When she moved, Eddie saw that one arm was much shorter than the other. One arm stopped just above the wrist, the other ended at the elbow. He couldn’t stop staring at the dull lumps they formed against the inside of her sheet.

His mother said, “Put him here, on my lap. I can’t . . . I can’t hold him, so you’ll have to watch out that he doesn’t get away. They wouldn’t care for a rabbit running the halls here, would they?”

Eddie picked up the rabbit and set it carefully in his mother’s lap. She winced a bit. She shifted to get comfortable and her back, where the gown fell open, looked as smooth and white as her feet. Her backbone stood out like thick knuckles. She hurt her back at work just before he turned five and had to stay home and take medicines for a long time. They ate macaroni and cheese almost every night then, and Eddie would rubbed her back with smelly stuff every morning and night.

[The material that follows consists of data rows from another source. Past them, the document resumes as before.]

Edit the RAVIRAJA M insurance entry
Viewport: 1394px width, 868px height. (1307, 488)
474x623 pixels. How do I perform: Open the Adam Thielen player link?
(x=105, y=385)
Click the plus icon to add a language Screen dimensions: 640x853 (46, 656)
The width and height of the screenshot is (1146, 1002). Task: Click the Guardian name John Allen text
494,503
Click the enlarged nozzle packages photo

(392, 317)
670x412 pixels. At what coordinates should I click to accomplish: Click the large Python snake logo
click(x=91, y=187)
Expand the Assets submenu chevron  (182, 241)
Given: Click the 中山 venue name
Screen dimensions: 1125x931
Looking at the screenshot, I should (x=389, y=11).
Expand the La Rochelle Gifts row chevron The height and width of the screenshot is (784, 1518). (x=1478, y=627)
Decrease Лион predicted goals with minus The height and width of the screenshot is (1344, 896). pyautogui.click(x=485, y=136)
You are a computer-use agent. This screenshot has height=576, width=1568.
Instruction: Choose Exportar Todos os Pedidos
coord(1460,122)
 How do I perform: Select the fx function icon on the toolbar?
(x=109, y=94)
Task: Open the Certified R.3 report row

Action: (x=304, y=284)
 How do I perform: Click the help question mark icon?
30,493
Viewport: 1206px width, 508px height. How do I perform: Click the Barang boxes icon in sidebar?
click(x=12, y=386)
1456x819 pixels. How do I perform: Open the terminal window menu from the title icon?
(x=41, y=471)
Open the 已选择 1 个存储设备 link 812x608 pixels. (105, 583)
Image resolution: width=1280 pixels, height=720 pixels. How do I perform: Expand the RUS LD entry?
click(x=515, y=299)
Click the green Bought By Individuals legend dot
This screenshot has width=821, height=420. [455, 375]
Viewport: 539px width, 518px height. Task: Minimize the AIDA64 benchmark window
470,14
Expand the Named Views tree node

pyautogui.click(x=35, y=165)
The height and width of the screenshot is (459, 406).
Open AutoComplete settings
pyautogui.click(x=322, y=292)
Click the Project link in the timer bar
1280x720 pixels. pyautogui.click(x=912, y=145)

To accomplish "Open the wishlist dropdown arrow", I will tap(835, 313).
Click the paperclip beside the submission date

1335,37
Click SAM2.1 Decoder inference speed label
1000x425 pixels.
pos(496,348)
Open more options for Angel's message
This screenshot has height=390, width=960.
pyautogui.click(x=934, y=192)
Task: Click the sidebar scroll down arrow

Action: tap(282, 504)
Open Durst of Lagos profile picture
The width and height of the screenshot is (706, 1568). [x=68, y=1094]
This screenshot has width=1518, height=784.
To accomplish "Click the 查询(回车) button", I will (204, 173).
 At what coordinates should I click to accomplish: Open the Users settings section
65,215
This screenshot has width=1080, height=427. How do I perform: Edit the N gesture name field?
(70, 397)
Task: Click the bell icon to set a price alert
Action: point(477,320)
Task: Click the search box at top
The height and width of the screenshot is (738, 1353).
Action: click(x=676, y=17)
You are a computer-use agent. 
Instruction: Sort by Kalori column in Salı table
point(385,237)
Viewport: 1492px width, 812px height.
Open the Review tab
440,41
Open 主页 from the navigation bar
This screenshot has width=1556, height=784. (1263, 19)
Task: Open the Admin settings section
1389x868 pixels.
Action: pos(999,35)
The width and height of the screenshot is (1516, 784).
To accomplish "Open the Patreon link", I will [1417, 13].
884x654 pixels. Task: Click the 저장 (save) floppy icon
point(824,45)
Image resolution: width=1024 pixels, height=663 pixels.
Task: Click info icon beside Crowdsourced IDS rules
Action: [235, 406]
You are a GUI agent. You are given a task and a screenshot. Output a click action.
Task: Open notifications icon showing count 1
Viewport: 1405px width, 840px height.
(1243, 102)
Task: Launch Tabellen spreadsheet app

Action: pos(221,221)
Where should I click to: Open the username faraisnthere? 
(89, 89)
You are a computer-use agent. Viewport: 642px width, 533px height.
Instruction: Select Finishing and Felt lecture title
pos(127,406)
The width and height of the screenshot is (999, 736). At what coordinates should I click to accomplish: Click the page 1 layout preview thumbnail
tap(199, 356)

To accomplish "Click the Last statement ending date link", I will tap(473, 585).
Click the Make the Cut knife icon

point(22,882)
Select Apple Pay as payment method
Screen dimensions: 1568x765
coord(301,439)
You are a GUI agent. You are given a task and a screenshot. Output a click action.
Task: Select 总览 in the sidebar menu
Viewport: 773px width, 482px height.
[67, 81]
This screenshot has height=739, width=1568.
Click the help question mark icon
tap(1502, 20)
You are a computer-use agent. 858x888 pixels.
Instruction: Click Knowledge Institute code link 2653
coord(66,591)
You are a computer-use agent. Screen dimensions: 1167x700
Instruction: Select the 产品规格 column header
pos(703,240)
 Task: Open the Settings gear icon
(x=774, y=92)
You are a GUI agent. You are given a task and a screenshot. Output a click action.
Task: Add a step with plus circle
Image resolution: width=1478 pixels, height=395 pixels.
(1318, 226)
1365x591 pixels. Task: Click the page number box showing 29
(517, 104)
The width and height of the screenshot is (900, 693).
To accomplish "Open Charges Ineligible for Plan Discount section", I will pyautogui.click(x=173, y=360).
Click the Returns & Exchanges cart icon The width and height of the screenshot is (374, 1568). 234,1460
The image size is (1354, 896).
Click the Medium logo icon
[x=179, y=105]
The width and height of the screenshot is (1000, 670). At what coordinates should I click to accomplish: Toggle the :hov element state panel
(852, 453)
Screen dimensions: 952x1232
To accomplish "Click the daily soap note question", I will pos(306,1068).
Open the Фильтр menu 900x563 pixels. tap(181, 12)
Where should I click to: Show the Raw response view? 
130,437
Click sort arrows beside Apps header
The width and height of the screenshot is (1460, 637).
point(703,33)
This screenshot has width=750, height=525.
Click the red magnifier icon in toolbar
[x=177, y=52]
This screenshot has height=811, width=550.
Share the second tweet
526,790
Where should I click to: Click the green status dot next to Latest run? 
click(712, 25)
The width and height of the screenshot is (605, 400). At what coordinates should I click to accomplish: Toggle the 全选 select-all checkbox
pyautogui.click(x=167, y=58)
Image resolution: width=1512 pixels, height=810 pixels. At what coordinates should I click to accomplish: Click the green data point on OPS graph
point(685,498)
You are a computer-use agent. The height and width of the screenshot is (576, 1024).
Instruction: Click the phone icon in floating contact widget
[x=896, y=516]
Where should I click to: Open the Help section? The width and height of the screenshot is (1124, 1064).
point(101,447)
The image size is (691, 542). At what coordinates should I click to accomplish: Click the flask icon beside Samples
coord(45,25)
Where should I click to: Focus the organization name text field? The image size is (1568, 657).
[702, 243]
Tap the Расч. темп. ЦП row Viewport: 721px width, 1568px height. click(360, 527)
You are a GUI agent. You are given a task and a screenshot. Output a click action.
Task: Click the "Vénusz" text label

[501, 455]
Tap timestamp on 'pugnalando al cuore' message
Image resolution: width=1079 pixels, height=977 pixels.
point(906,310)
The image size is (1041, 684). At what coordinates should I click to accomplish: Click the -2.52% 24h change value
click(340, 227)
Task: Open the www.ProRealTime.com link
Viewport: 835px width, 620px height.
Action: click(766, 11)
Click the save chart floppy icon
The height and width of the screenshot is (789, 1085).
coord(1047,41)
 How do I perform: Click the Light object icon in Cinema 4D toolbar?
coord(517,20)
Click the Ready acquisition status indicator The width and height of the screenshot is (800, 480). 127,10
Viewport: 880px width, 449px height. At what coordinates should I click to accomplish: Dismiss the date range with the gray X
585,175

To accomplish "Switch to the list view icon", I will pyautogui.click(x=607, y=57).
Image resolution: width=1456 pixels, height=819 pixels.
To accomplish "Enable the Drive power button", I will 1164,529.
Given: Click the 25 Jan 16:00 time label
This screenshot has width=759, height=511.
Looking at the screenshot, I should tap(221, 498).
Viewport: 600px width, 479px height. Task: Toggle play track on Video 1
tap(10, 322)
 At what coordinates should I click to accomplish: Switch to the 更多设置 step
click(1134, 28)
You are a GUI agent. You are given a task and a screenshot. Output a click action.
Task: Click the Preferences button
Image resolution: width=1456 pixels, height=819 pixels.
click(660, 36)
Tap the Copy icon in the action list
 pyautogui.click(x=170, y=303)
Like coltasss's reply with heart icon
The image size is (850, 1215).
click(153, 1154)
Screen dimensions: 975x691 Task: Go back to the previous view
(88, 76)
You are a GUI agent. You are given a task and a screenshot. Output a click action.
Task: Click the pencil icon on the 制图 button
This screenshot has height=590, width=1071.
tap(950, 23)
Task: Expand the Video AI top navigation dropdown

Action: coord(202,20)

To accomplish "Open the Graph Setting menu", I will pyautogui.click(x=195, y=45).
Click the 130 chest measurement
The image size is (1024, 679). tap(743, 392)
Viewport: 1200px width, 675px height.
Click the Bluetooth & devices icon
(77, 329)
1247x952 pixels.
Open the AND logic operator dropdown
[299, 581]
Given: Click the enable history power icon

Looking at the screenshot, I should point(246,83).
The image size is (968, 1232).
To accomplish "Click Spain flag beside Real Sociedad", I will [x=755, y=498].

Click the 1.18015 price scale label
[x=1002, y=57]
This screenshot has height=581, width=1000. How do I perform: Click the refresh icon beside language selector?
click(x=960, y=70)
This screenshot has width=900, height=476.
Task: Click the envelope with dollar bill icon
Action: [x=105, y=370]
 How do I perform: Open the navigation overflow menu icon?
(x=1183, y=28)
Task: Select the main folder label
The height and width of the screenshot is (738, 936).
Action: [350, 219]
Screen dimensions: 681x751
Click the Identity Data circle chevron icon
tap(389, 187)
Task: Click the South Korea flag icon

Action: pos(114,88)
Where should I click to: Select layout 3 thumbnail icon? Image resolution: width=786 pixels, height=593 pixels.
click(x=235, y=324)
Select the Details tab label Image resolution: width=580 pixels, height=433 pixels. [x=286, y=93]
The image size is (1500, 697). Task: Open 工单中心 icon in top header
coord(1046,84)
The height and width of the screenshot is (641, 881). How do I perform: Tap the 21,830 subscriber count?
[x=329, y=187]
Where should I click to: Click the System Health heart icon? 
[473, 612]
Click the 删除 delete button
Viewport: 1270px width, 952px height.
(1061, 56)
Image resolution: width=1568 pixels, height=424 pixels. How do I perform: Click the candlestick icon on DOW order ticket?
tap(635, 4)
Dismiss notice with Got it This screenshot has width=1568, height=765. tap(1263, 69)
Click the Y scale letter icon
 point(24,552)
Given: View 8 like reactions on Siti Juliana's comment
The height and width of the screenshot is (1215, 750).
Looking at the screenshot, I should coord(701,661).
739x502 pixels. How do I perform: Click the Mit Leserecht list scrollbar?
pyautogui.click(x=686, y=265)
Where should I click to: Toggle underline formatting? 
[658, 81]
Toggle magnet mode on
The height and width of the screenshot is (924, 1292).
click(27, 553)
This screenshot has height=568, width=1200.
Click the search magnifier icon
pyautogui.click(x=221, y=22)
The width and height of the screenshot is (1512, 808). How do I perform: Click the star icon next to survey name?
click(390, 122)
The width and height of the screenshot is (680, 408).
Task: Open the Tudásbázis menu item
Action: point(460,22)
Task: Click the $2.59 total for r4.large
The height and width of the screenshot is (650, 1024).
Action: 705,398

His mom would not take her arms out from the covers to pet the rabbit, but she sort of cuddled it there in her lap. She leaned one shoulder against Eddie and he kissed her beside her good eye. She would not show herself below her eyes, and forming some words seemed hard for her. He realized that she spoke in a whisper because that’s all she had, not because she was afraid he’d be found.

Suddenly an elevator door slapped open down the hallway, then dishes rattled in a cart.

“You’d better hide . . . oh, the window!”

Eddie hurried to the window and pulled it closed. He got up so fast he startled the rabbit and it scrambled off his mother’s lap and under the bed. As the food cart banged the door open, Eddie slid himself under her bed, too. The rabbit was gone; he couldn’t see it anywhere.

A pair of white shoes filled with white stockings walked around the cart and toed up to the next bed first, then his mother’s.

Eddie’s rabbit left a scatter of pellets, and he was glad it hadn’t done that in his mother’s lap. Wads of dust-balls hung from the springs at the head of the bed. Eddie’s nose tickled and he rubbed it hard so he wouldn’t sneeze.

“Morning, Mrs. Reyes,” an elderly voice said. “Jeanie will be up from therapy in a minute to help you out with this. My, you’re doing so much better than Doris, here. We’ve got a full house and I’ve got to run. Is there something I can get you before Jeanie comes in?”

His mother cleared her throat, and in her hoarse whisper asked, “Would you open the window? I’d like some fresh air.”

“I’ll have to ask doctor about that,” the voice replied. The shoes squeak-squeaked back to the cart. “Infection is the hobgoblin of burn patients. We don’t want you to come this far just to lose you now, do we? Doctor will be in this morning, too. I hear that he has some news from that burn center in California. You be good for Jeanie, now, and I’ll see you at lunch time.”

The door slapped shut behind the cart and they were left with the wet snores of Doris across the curtain. Eddie scrambled out from under the bed.

“That was close,” he said, but before he could say anything else his mother shushed him.

“Eddie, you’ve got to get something for me from home and bring it here right away. Can you get home and back in the window again?”

He nodded.

“Yes,” he said, “but the rabbit . . . oh, there he goes!”

The little black thing crept out from under Doris’ bed, testing the air with its quick nose. Eddie started after it and it darted away.